Nearly every American has seen this painting. In fact, it has become one of the best selling pieces of art in recent years. Homes, churches, office buildings, etc decorate their walls with this extremely powerful portrayal of America's first president. Completed in 1976 by Arnold Friberg, the painting was in commemoration of America's bicentennial festivities. But how accurate is it? Recent inquiry into the religious life of George Washington has uncovered some interesting findings. Did Washington actually pray at Valley Forge?
The original story of George Washington kneeling in prayer comes from a source that is questionable to say the least. The story allegedly came from an Isaac Potts, who is the supposed eyewitness to this event. It is said that Potts was riding along one day when he came across General Washington, hidden in the woods and in deep prayer. Potts, who was against the war, allegedly had a change of heart upon seeing the General in prayer. This story went unreported for roughly 40 years until Reverend Nathaniel Snowden revealed the story, which he had recorded in his journal. Here is an excerpt from that journal:
I tied my horse to a sapling & went quietly into the woods & to my astonishment I saw the great George Washington on his knees alone, with his sword on one side and his cocked hat on the other. He was at Prayer to the God of the Armies, beseeching to interpose with his Divine aid, as it was ye Crisis, & the cause of the country, of humanity & of the world.
Such a prayer I never heard from the lips of man. I left him alone praying. I went home & told my wife. I saw a sight and heard today what I never saw or heard before, and just related to her what I had seen & heard & observed. We never thought a man c’d be a soldier & a Christian, but if there is one in the world, it is Washington. She also was astonished. We thought it was the cause of God, & America could prevail.
The powerful imagery of General Washington beseeching God to bless and protect his army is moving to say the least. The problem with the story, however, is that there is no proof that Rev. Snowden ever or knew met Isaac Potts. In fact, there are several problems in the Journal entry. Snowden records the name of Potts's wife to be Sarah, when in fact her name was Martha. The family biographers of the Potts family also point out that Isaac Potts did not work at or around Valley Forge until after the war. Some historians have even suggested that Snowden later reported the story to be somewhat inaccurate, when faced with the evidence. Joseph Ellis, a biographer of Washington, has even pointed out specific moments when Washington recorded the fact that he detested praying on his knees.

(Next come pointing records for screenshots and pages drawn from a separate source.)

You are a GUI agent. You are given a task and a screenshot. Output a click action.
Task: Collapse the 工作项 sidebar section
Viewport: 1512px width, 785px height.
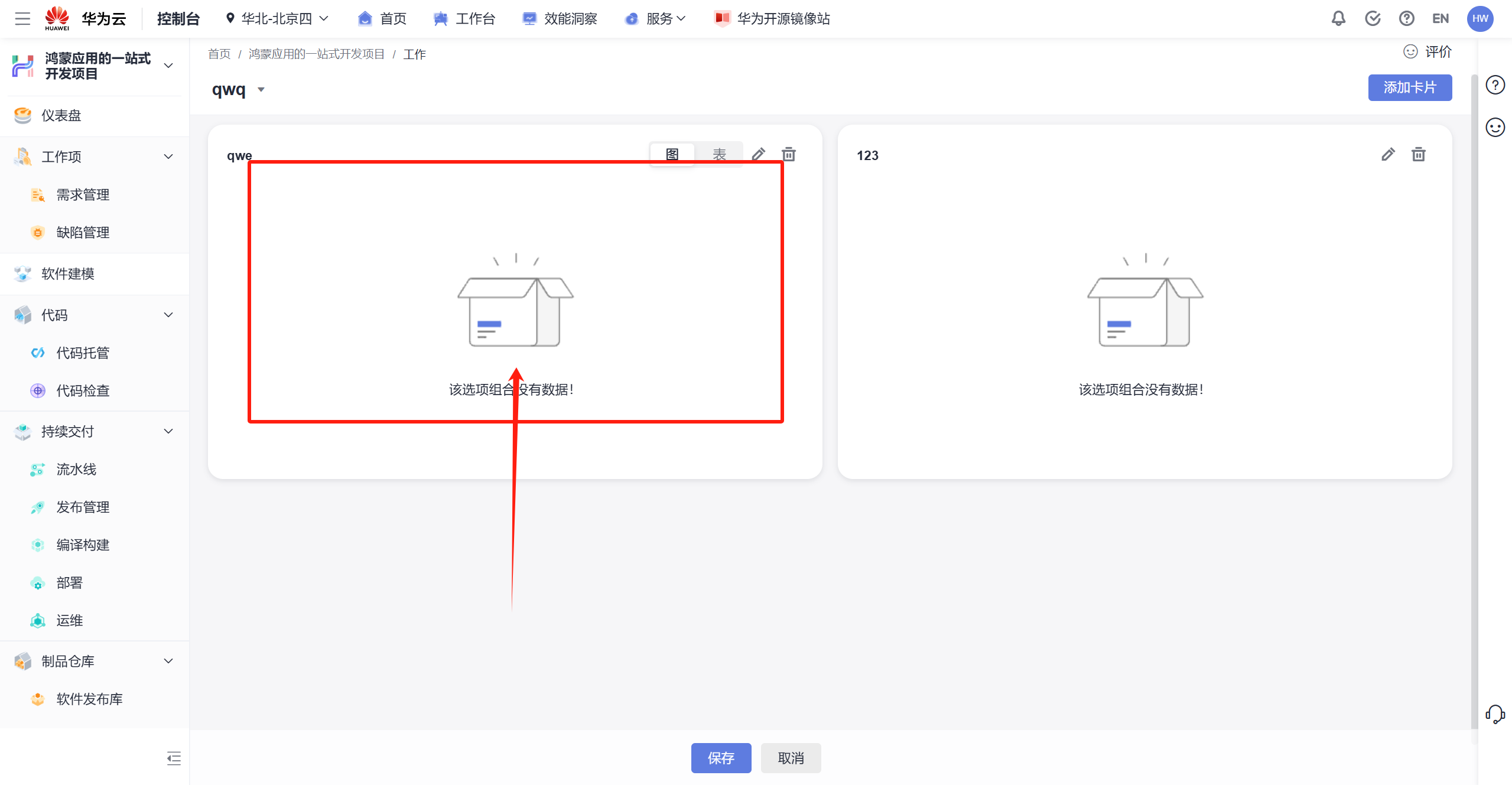pyautogui.click(x=168, y=157)
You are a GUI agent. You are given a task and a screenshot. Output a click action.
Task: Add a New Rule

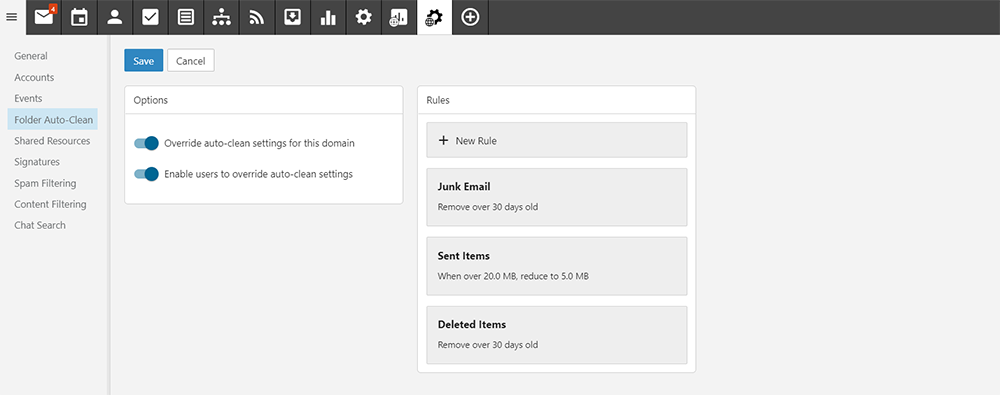click(x=557, y=140)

This story has received incredible publicity and attention over the years. In 1866, artist John McRae was commissioned by the United States to create an engraving of this event.
Later, the Valley Forge Park Commission was given a grant to create a statue of McRae's engraving, which was to be placed at the entrance to Valley Forge Park. The Park authorities refused, stating that there was ample evidence to suggest that the Washington prayer story was a hoax. Despite the decision of park authorities, tours were conducted until roughly 1930, which took travelers to various locations where Washington had allegedly knelt in prayer.
Despite your personal feelings, the Prayer at Valley Forge has become an important symbol for millions of Americans. Even if it is a fraud (and there is a lot of evidence to suggest so), the story of America's first Commander-in-Chief kneeling in prayer has been a source of inspiration for generations of Americans.